I'm easily on board with most of this list!

Here's what I have to add to some of your points:

Meta releases Llama 3 - to me this feels like a given. It's clear that Meta is very much betting on being the champion of open-source, so we might even see more than a single iteration next year.

Apple's AI - you're in good company here, as most observers and experts are fully expecting Apple to pull the trigger on AI given their ecosystem and experience. This article from September claims Apple's spending "millions of dollars a day" to develop AI (https://www.theinformation.com/articles/apple-boosts-spending-to-develop-conversational-ai). I'd be shocked if they had nothing to show for it in 2024.

A prominent AI company goes bust. I'd like to add even more specific speculations here:

- Stability AI is a solid candidate for some "founder/legal drama," as you put it. There have already been rumors and controversy swirling about Emad's approach and prominent employees leaving over dissatisfaction with how he runs Stability AI. Midjourney could also get into more legal trouble, since people have found that V6 can replicate movie scenes shot-for-shot with very simple prompts.
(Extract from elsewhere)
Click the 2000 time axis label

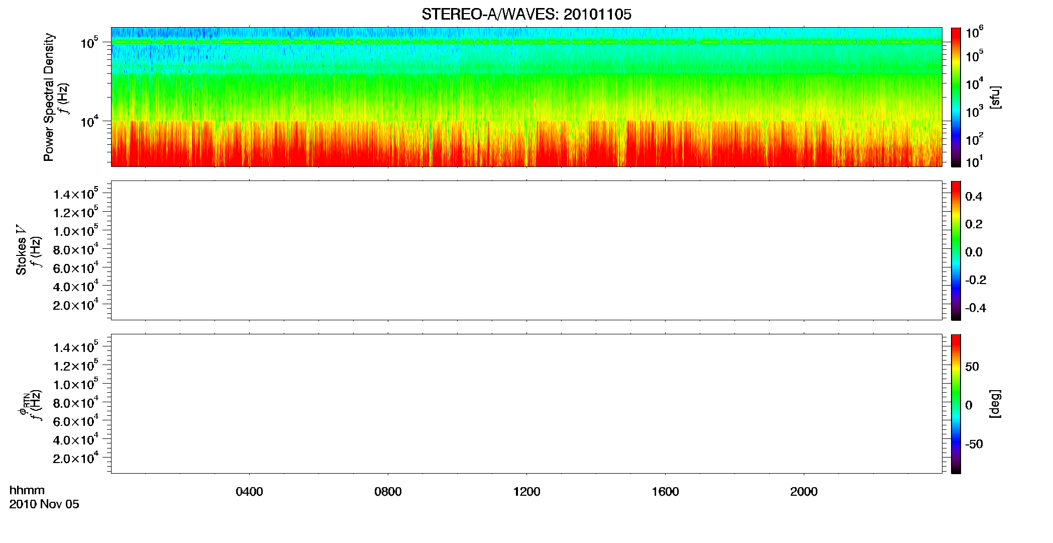click(804, 492)
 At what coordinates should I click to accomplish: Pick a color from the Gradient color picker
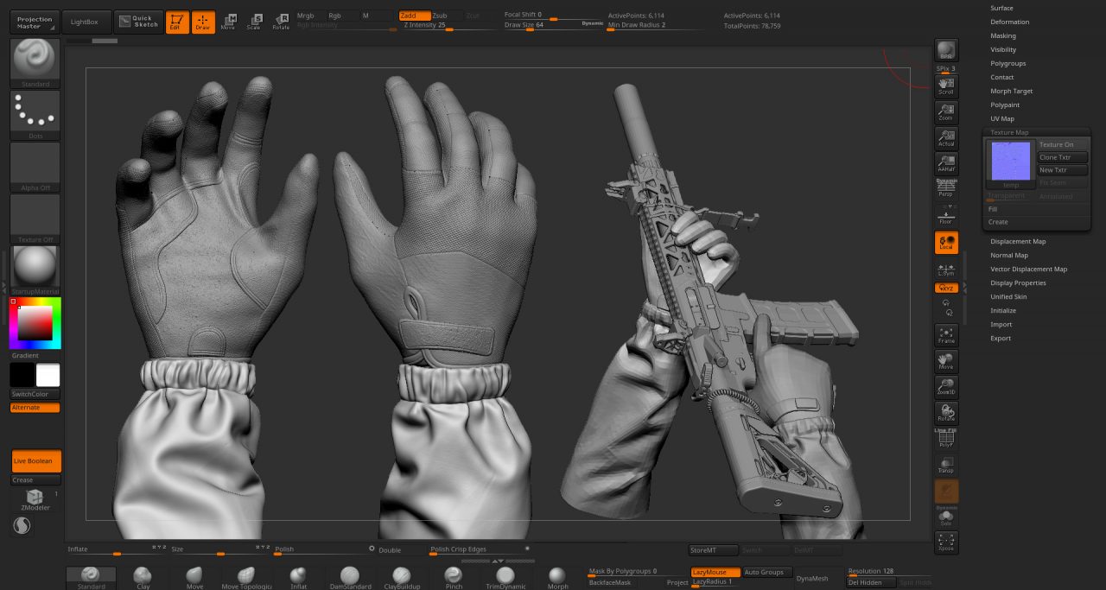[35, 322]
-"Flashy piece of AI-enabled hardware is a complete flop." I think we already have that, and it's called Humane AI Pin. I just don't see how this thing has any future in a world where Google Glass failed while actually being a more reasonable product.

A realistic AI-generated video goes viral: Not only that. My bets are on complete movies from a single text prompt becoming a reality. Perhaps not feature-length in 2024, but at least short ones. Text-to-video is progressing very rapidly.
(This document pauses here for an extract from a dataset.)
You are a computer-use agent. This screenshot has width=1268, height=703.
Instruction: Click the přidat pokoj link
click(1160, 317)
A major election is derailed by AI: There's no doubt that, as with any election, there'll be disinformation efforts. And it'd be naive to assume that ill-intentioned actors won't make use of AI now that they have access to it. The only question is how we define "derailed." With most elections, it's very hard to pin the outcome on one specific factor. Russia's efforts to influence the 2016 US election are extensive and well-documented, but I don't believe anyone's ever made a call about them conclusively affecting the outcome.

Here are a few of my own to throw in the mix:

- Autonomous agents that actually work - someone will find a way to work around the LLM-hallucination-induced limitations and we'll see truly autonomous agents that can independently complete goals within at least certain narrowly defined disciplines.

- The rise of multi-expert models (ala Mixtral). It appears that the architecture that combines multiple expert models may be the path forward that takes us beyond the current paradigm. (In fact, I recall reading about credible signs pointing to GPT-4 actually being a mixture of 8 expert models rather than a single one.)

Fun exercise.

Let's see how things actually pan out by the end of 2024!

(Though I'm more excited about the unexpected developments we've definitely overlooked than the ones we got wrong from the above list.)